Les services communautaires qui œuvrent dans le secteur de la station Berri-UQAM observent une hausse de la fréquentation des lieux par des personnes vulnérables de plus en plus agressives. Et ils ont des solutions à proposer.

« Il y a beaucoup de gens qu’on n’a jamais vus dans la rue », lance d’emblée Jean-François Mary, directeur général de Cactus Montréal, organisme qui soutient les utilisateurs de drogue, situé à quelques coins de rue de Berri-UQAM.

Or, certains des nouveaux venus ne partagent pas les mêmes codes que ceux qui y sont depuis longtemps, observe le directeur. « Il y a une autorégulation qui se déploie dans ces milieux-là, explique-t-il. Avec beaucoup de personnes qui ne connaissent pas ces codes-là, ça perturbe un équilibre. »
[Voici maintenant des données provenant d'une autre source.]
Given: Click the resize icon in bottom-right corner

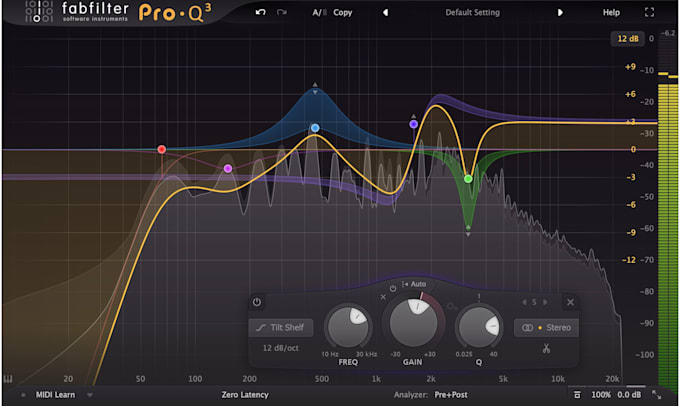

PHOTO CHARLES WILLIAM PELLETIER, ARCHIVES COLLABORATION SPÉCIALE

Personne vulnérable dans la station de métro Berri-UQAM, mercredi dernier

Selon François Raymond, directeur général de la Société de développement social – qui a trois projets d’intervention sociale dans le métro montréalais –, l’augmentation de l’agressivité est généralisée. « Depuis un an ou deux, les usagers avec qui on travaille sont plus stressés, plus agressifs, souligne-t-il. C’est à se demander s’il y a quelque chose de plus dans les stupéfiants. »

Samedi dernier, La Presse rapportait que tant des consommateurs que des vendeurs de drogue et des policiers constatent une hausse de la violence à la station Berri-UQAM, dans la foulée de l’annonce d’Archambault de fermer son magasin emblématique, rue Sainte-Catherine. Le secteur serait par ailleurs déserté par le crime organisé.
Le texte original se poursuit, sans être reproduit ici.